What the task asks
Copy every one of the lines below word for word, without changing anything.

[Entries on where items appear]

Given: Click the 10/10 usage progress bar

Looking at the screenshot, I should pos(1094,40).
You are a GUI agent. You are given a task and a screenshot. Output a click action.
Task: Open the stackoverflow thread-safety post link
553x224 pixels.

Result
Given: Click the 10/10 usage progress bar

Looking at the screenshot, I should pos(1094,40).
You are a GUI agent. You are given a task and a screenshot. Output a click action.
Task: Open the stackoverflow thread-safety post link
553x224 pixels.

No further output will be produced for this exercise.